In a typically gutsy challenge, he charges, “When Labor and Liberal politicians repeat deceptive Israeli propaganda without scrutiny and knowledge of the facts, they lose credibility and reveal their undignified ignorance and sycophantic subordination to Israel”.

Around the globe, millions of citizens have been frustrated by governments’ failure to intervene to stop Israel continuing to bomb, destroy, kill, impose famine and to do so with impunity. Australia’s outward indifference, its non-intervention response has been identified by Barns as a terrible moral failure. This month, he wrote that if he was attorney-general, there would be sanctions imposed on Israel and charges for committing war crimes brought against those Australian citizens fighting in Gaza with the IDF. Barns refers to the Rome Statute definition  of “crimes against humanity”. He reminds readers that Israel cannot be called free because “a million-plus Palestinians living in Israel live in an apartheid state”.

In interviews soon after October 2023, the mainstream media’s collusion with Israel was evident in demands that Palestinian interviewees should repeat their condemnation of Hamas before an interview could continue. Menadue has critiqued media ignorance and one-sidedness. In his recent article, Never again not only for Jews but for Palestinians and all humanity’, he writes, “While the Zionist lobbying machine intimidates almost all before it, we will have no justice and peace in Palestine and the Middle East.” He advises journalists, “This lobby must be exposed and countered.”

Menadue’s evaluation shows the media’s ignorance of history — decades of slaughter by Israeli terrorists receive no mention — and their fear of criticising Israeli barbarities. He writes, “This settler colonisation has been ongoing since 1948 and with it a hopeless media imbalance.  Media focus is on the hostages, but ignores 8000 Palestinians held in gruesome Israeli jails.” “Palestinians and Muslims are treated as much less human and less valuable than white Jews and white Christians. Our legacy media has decided that genocide of Palestinians is not newsworthy.”

As I extracted that last quote from Menadue, the Israeli Government announced its security cabinet had met to decide to continue the war in Gaza, its very language another feature of a policy to kill and deceive.

How can an organised slaughter be called a war?

All the above contributors to P&I have posed the same question, identified decades of savagery and hypocrisy, argued the legal case forbidding crimes against humanity and decried Western governments’ collusion with US/Israel genocidal violence.

Yet any evaluation of policies, of analyses and advocacy, must also respond to the question, “So what?”

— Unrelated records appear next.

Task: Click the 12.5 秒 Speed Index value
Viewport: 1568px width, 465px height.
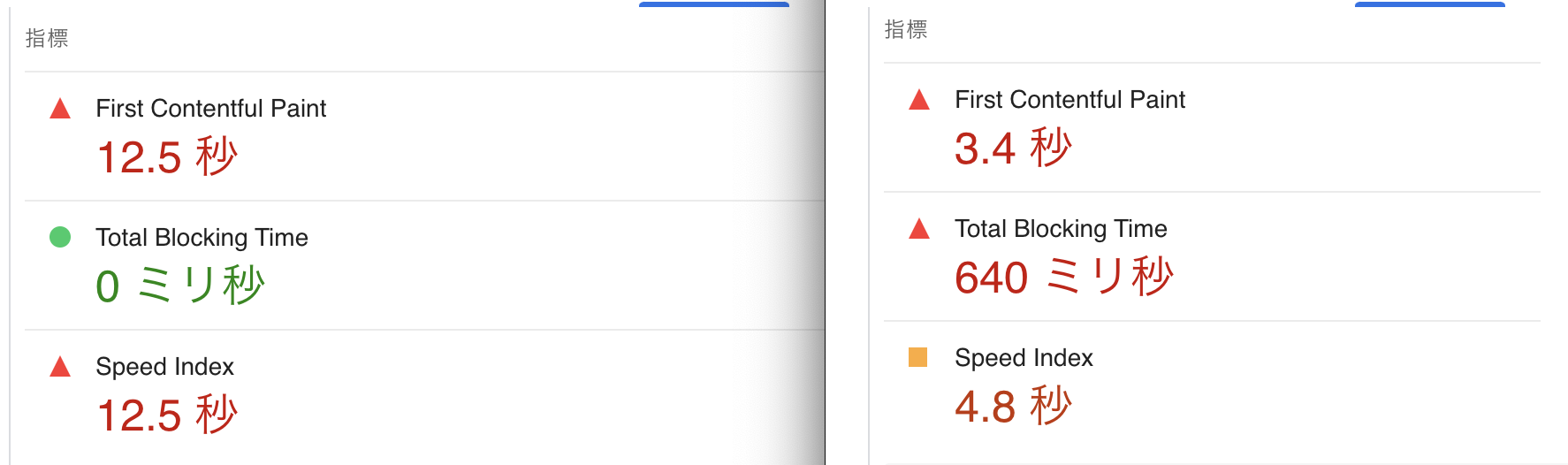Action: pos(167,415)
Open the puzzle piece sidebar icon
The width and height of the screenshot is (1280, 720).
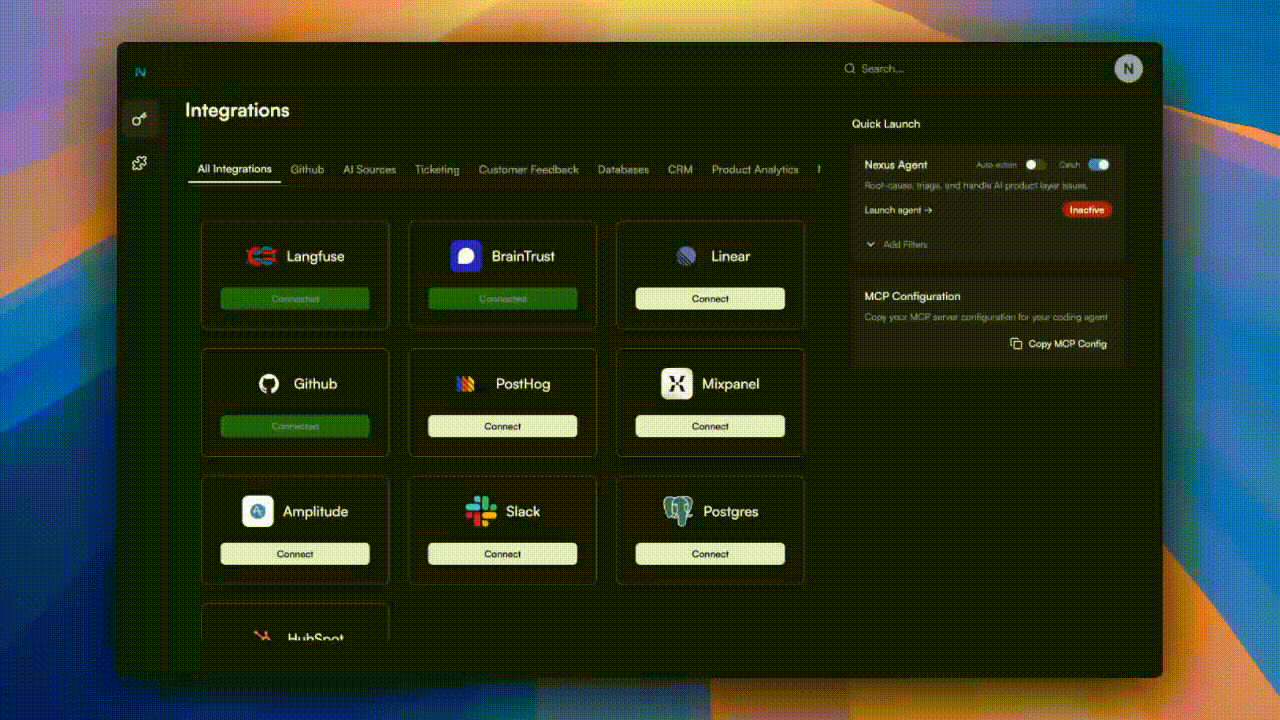pyautogui.click(x=140, y=163)
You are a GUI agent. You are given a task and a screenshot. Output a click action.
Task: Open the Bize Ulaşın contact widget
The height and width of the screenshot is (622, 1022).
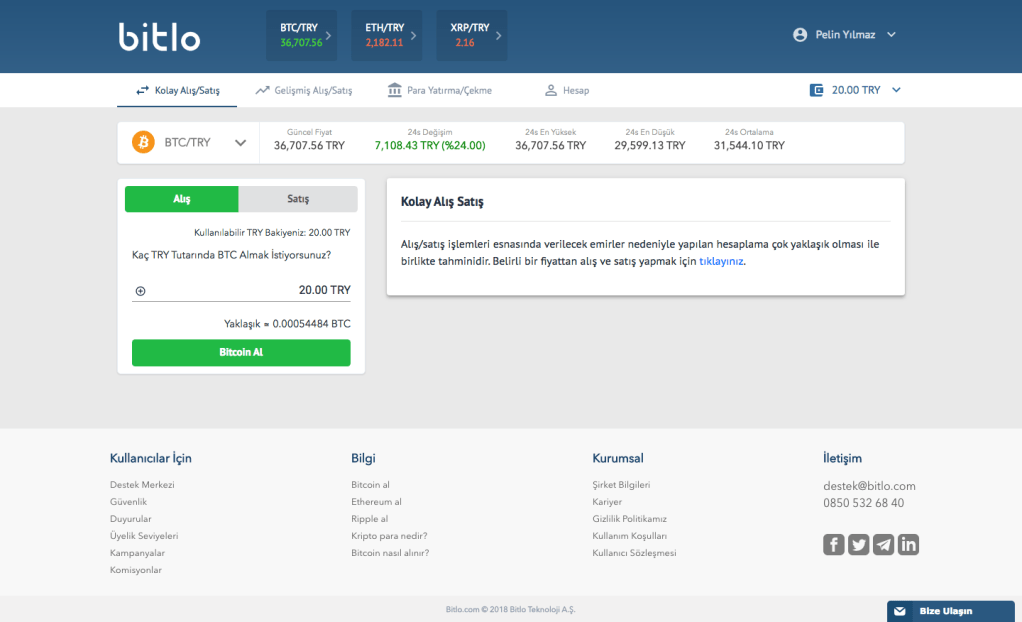point(945,611)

Australians for Humanity have crafted their opposition to genocide, have for years given Australia some of the best human rights-based journalism and have built solidarity with others of like mind.

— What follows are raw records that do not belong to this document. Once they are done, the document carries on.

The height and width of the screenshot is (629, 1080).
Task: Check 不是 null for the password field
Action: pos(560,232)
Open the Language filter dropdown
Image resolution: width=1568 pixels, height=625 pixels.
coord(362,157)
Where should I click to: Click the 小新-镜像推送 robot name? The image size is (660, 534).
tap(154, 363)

Should we merely continue to do the same for another year, another year?

An alternative is to push P&I towards being mainstream. In that way, a confident prime minister might feel obliged to display his much-vaunted Australian kindness to all the people of Palestine.

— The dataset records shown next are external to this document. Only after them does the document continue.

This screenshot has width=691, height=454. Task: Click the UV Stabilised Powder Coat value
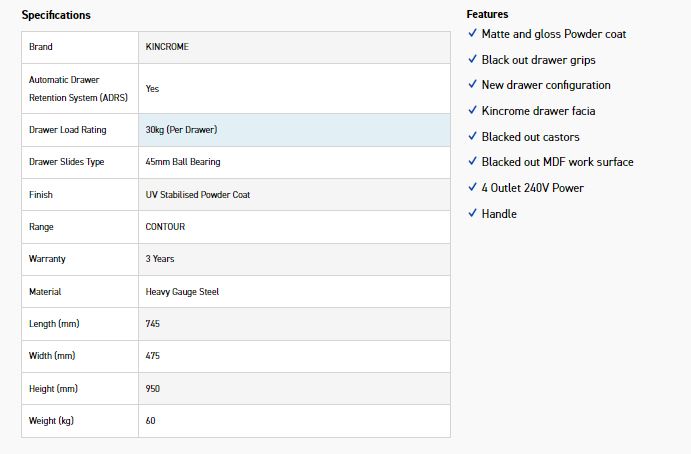pos(197,195)
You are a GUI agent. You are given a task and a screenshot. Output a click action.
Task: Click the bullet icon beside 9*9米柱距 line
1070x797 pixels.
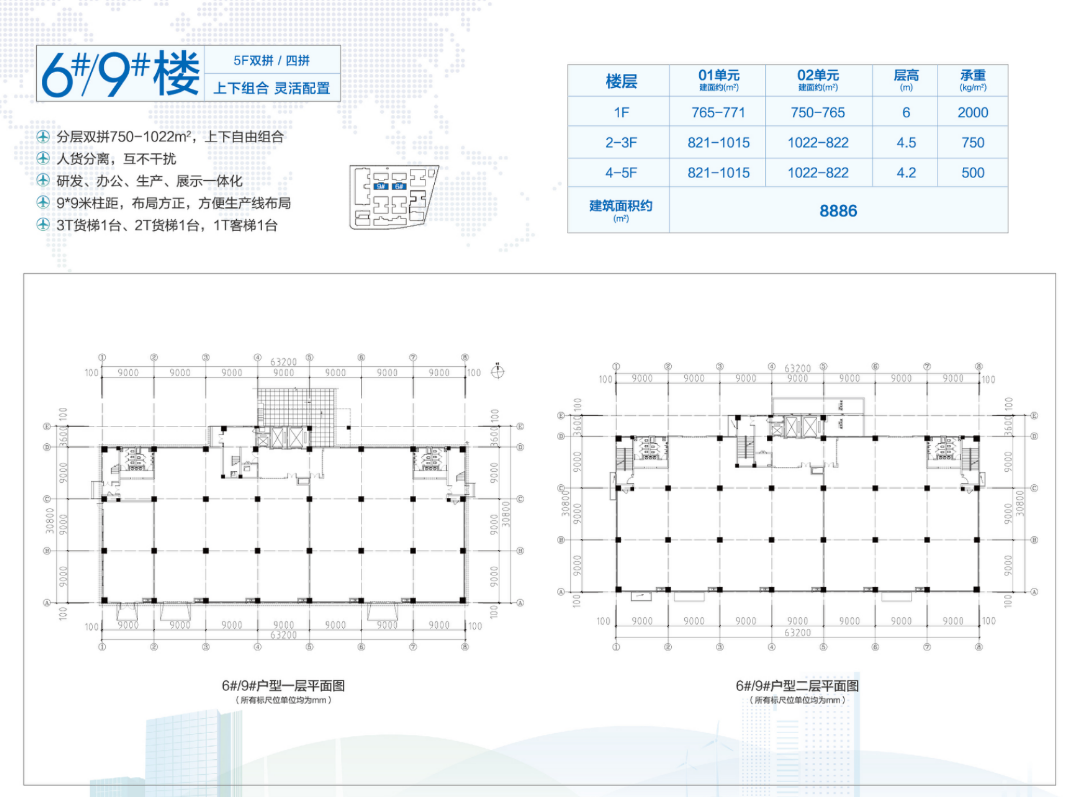43,203
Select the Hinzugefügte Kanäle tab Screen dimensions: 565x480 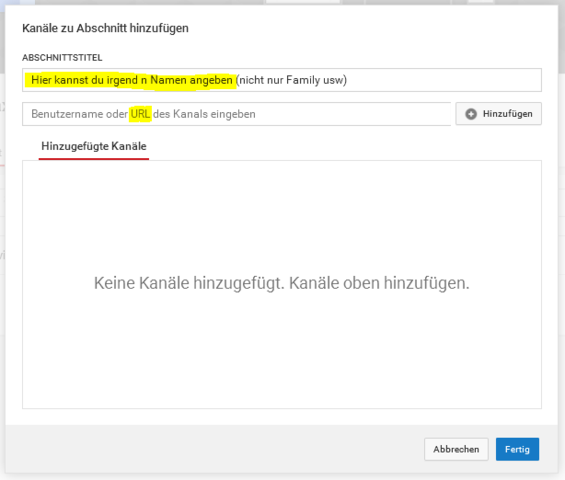coord(94,146)
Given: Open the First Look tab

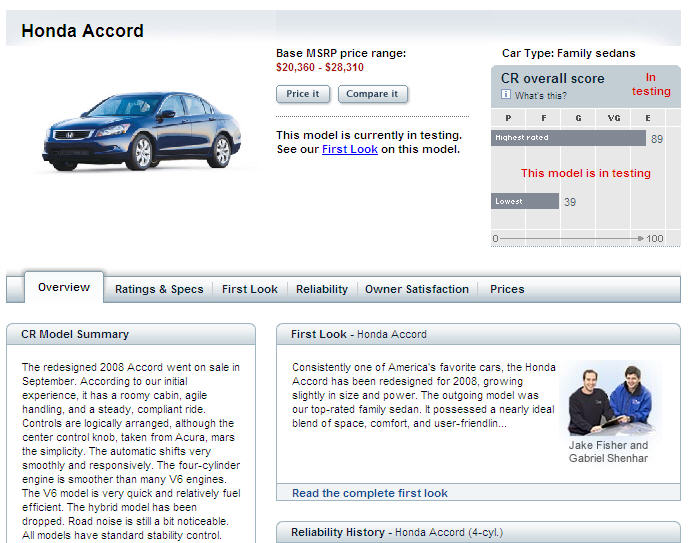Looking at the screenshot, I should [250, 289].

Israel’s claims that starving and killing Palestinian children is not only a means of defending their country, but also a defence of civilisation, should be condemned and ridiculed, never repeated by newsreaders and outlawed by all politicians.

Challenging  that way of thinking and acting has to address more than the current readership of Pearls and Irritations.

Palestinians, let alone humanity, can’t afford to have more of the same and should not experience another day when leading politicians and mainstream media behave as though Gaza never happened, as though Australia was not complicit, as though silence about Israeli depravity is the responsible way to respond. Never again.

Stuart Rees

Stuart Rees AM is Professor Emeritus at the University of Sydney & recipient of the Jerusalem (Al Quds) Peace Prize.